Mumbai: India has emerged as the second-largest single country contributor to global construction growth between 2020 and 2030, according to a new report released on Tuesday.
The report from Foundamental, a Berlin-based venture capital firm, said that India and China together account for nearly 40 per cent of global construction growth over the period.
Global capital expenditure is becoming increasingly concentrated in five countries: India, China, the United States, Germany and France, it said.
“India accounts for the second-largest share of global construction growth by volume between 2020 and 2030, at 14.1 per cent, behind only China at 26.1 per cent and ahead of the United States at 11.1 per cent,” said Shubhankar Bhattacharya, Co-Founder and General Partner at Foundamental.
Global construction spending reached $15.97 trillion in 2024 and is projected to grow to $19.86 trillion by 2028, a compound annual growth rate (CAGR) of 5.6 per cent.
Within that total, infrastructure is the fastest-growing major construction segment globally, expanding at a CAGR of 5.1 per cent between 2020 and 2025.
In India, the pace is markedly higher: the country’s infrastructure market is forecast to grow at around 8 per cent annually through the end of the decade, well above the global rate.
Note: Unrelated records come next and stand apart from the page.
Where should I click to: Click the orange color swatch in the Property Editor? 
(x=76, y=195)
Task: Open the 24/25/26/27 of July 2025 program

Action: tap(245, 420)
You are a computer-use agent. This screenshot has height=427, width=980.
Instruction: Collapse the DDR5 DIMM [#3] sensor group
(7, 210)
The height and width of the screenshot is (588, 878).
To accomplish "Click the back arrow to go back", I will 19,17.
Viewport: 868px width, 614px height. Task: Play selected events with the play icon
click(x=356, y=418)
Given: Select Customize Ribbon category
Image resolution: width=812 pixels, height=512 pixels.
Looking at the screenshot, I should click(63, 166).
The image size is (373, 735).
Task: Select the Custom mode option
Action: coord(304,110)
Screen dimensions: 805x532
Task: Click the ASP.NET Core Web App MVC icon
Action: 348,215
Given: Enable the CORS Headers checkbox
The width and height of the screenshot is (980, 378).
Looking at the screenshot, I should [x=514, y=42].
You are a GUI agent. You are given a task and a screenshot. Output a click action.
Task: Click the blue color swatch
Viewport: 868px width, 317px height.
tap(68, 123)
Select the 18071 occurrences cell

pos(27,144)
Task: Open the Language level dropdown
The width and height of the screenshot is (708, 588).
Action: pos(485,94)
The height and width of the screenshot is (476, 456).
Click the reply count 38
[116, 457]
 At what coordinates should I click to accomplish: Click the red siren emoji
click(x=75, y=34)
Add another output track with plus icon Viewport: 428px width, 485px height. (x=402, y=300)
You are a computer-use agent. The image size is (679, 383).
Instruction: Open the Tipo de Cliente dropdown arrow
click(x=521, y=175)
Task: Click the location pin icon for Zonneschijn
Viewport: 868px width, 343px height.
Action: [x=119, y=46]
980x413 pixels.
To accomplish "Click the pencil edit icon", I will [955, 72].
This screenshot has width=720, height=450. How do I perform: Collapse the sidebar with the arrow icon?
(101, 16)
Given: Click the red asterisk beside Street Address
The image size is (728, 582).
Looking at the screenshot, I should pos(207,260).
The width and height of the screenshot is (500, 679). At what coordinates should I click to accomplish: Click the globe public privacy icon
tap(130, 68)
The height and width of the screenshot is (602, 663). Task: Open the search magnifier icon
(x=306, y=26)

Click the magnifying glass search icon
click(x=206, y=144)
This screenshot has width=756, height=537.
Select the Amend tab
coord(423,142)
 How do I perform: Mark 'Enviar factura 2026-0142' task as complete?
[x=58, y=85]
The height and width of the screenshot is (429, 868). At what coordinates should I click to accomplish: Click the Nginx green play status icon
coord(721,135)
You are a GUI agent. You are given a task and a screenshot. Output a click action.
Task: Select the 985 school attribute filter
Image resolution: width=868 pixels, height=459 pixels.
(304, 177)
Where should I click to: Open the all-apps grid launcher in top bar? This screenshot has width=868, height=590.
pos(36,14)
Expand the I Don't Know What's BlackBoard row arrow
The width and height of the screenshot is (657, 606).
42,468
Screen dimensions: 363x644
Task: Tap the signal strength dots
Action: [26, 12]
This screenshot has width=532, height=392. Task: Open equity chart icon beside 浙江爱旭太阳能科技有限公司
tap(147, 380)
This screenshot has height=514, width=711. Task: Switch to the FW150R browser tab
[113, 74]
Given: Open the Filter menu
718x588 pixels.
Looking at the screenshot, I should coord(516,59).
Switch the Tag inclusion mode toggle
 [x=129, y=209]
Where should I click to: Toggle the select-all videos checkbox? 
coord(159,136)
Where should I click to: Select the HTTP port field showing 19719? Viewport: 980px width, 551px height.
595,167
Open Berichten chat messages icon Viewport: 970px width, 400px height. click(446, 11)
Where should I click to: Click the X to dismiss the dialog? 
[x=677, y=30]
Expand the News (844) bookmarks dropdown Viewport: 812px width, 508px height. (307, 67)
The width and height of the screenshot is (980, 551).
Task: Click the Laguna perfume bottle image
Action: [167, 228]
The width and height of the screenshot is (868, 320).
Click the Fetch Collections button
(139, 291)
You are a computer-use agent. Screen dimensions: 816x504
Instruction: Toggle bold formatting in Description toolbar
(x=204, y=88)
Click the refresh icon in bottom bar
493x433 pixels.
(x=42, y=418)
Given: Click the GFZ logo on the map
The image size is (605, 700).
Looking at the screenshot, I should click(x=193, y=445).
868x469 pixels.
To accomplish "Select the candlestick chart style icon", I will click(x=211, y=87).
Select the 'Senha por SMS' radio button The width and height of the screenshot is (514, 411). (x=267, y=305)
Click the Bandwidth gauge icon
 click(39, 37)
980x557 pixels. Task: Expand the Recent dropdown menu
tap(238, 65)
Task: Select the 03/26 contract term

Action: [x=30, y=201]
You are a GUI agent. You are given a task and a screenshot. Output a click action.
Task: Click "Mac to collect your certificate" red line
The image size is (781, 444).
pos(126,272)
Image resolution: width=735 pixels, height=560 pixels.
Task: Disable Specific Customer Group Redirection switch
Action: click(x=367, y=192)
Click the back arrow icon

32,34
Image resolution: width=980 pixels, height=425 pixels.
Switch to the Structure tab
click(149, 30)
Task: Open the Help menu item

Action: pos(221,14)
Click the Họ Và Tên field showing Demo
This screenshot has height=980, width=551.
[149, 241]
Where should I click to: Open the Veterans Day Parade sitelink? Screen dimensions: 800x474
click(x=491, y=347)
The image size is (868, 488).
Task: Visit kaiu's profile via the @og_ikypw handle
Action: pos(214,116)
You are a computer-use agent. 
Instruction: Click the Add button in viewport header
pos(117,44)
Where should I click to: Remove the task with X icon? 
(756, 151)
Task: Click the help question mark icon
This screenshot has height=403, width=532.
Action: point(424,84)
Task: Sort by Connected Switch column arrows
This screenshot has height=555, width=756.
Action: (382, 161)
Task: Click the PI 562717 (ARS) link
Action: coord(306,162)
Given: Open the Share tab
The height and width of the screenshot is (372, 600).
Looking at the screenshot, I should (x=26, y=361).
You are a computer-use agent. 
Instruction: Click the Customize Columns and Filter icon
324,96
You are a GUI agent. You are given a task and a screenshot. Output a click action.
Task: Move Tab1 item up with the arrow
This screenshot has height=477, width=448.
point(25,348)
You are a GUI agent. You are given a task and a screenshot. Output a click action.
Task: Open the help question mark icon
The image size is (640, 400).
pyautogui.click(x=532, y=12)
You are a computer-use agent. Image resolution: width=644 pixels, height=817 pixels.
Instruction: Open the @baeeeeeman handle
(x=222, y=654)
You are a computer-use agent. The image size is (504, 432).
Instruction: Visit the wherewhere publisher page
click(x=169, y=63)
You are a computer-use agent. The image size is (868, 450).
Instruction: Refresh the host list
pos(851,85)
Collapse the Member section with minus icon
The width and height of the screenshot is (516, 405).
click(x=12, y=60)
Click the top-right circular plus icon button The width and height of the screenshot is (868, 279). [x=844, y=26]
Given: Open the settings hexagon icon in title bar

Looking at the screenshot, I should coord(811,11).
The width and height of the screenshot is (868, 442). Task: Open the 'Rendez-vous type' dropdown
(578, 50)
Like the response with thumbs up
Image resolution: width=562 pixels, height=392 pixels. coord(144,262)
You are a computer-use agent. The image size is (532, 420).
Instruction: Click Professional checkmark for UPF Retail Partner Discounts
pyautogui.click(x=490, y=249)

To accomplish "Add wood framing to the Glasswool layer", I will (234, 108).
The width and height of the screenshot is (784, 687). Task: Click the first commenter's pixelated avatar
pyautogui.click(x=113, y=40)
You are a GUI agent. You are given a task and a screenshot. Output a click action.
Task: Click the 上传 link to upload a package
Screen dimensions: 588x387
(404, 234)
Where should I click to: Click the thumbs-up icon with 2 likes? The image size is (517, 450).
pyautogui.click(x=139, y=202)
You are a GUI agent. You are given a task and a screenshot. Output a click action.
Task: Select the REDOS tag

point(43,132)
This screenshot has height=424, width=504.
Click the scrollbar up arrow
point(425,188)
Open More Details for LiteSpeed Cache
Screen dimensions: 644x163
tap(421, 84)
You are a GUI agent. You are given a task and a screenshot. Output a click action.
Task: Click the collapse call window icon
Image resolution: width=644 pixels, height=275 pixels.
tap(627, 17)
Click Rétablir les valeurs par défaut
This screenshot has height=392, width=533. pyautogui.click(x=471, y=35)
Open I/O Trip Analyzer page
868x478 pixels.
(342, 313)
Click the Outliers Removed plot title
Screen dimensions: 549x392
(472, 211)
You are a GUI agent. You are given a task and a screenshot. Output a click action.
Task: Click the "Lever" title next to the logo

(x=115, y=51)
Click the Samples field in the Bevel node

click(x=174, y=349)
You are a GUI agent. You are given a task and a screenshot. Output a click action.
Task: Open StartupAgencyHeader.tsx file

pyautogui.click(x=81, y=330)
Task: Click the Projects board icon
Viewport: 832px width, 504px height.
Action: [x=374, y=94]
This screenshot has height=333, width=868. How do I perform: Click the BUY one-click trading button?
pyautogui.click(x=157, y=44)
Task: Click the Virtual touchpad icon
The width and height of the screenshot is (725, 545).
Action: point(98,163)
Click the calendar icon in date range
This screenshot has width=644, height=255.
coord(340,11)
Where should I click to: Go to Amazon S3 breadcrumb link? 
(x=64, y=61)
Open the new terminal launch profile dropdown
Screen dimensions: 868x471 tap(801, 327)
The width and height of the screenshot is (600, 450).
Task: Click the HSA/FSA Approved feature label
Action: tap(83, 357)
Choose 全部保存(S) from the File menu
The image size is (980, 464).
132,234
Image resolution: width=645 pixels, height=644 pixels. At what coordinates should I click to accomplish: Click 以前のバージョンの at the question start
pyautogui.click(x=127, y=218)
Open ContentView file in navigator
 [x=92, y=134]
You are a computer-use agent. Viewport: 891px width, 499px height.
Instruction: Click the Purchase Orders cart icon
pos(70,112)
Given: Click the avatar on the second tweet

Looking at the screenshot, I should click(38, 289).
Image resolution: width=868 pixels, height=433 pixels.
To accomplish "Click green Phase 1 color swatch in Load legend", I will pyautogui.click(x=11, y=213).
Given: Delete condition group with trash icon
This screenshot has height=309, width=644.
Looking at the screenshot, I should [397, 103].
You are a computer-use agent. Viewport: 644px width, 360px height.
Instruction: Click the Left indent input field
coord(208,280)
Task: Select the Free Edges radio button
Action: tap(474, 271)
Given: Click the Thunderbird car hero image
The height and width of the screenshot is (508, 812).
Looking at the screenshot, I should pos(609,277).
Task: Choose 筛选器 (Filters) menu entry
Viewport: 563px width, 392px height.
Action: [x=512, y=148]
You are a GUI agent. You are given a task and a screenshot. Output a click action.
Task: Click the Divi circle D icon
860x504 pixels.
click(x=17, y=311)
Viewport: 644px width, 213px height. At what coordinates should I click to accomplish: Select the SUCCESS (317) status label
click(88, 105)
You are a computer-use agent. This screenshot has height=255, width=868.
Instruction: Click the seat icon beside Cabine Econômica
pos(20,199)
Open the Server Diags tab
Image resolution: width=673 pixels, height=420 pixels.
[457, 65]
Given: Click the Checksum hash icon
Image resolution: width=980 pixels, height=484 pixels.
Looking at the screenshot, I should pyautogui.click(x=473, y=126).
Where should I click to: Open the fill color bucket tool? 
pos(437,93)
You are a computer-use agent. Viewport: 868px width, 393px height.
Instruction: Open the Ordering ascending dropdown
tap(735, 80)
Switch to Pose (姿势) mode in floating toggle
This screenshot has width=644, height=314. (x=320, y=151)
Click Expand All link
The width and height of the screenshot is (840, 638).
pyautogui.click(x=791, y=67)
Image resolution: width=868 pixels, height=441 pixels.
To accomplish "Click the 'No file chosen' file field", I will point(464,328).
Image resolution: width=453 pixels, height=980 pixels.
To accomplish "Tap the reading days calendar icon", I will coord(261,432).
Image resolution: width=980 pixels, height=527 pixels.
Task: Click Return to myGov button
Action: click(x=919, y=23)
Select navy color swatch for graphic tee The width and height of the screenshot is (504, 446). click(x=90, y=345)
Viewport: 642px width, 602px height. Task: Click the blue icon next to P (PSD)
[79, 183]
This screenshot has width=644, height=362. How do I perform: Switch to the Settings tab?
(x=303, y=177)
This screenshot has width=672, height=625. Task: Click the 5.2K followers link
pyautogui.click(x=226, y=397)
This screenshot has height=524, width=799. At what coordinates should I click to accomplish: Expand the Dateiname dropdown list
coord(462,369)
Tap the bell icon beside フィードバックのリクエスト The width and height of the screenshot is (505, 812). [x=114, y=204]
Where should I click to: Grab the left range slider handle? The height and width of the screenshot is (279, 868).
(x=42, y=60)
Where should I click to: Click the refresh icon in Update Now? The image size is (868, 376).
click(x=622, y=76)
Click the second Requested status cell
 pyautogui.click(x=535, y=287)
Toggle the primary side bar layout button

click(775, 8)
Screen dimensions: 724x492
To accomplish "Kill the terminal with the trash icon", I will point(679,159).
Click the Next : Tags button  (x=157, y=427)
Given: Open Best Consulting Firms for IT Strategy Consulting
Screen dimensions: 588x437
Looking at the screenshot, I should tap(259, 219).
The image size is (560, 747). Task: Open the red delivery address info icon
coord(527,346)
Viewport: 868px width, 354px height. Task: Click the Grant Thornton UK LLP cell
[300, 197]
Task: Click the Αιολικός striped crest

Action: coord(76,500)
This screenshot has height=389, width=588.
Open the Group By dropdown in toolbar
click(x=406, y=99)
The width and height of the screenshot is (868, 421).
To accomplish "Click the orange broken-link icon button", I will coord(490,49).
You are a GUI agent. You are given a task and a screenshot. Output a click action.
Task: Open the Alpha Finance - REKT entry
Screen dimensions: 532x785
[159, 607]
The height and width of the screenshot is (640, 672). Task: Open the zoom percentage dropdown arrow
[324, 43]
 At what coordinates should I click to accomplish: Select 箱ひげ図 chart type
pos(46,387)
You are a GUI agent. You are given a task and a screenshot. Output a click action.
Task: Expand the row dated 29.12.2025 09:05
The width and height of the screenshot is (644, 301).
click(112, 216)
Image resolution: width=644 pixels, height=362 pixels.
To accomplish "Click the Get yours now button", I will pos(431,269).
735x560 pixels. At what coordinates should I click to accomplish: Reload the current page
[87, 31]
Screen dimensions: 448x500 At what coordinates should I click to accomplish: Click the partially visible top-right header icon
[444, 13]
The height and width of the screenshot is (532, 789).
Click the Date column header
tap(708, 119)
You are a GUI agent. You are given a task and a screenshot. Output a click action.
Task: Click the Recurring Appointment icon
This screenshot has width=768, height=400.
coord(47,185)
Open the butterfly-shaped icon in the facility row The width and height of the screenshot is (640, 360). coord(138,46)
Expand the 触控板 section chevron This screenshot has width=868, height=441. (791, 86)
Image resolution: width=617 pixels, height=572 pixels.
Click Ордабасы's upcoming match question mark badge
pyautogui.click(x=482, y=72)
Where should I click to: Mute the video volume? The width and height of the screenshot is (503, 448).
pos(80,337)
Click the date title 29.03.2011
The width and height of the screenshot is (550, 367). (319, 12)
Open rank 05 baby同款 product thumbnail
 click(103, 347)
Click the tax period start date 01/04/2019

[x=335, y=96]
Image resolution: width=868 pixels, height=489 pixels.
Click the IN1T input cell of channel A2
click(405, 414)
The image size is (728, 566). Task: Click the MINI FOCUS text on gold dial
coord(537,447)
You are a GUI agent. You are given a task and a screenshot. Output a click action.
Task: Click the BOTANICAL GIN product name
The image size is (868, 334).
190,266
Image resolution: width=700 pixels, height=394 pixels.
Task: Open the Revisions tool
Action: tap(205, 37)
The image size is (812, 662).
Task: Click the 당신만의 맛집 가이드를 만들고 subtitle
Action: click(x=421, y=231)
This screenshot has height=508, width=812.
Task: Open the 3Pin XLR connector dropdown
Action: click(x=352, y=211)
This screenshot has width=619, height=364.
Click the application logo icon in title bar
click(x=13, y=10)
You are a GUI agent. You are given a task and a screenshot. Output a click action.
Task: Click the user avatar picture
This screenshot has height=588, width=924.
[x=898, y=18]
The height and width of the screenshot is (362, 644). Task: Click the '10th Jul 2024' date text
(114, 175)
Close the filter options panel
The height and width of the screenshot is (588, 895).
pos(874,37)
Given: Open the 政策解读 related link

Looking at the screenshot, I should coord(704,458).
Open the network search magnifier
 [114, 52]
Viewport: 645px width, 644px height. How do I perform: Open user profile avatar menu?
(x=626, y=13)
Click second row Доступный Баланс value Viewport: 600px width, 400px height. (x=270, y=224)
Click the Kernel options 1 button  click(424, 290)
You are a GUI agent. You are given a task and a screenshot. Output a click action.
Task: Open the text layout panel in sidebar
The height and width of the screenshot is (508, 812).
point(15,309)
The report also notes that global gross fixed capital formation has grown roughly 30-fold since 1960, with that investment becoming increasingly concentrated among a handful of major economies.
“Global construction spending has already surpassed previous forecasts and is creating new opportunities across infrastructure, industrial facilities, energy systems, transportation networks and digital infrastructure,” said Bhattacharya.
The report forecasts the global data centre construction market will double by 2030 compared with 2018 levels, driven by artificial intelligence and cloud computing, making data centre infrastructure one of the fastest-growing construction segments through 2030. “Data centre construction could add between 10 per cent and 15 per cent to the global construction market by 2030,” said Bhattacharya.
The report said India is positioned to benefit from multiple long-term growth trends at once, including infrastructure expansion, industrial development, the energy transition, digital transformation and urbanisation.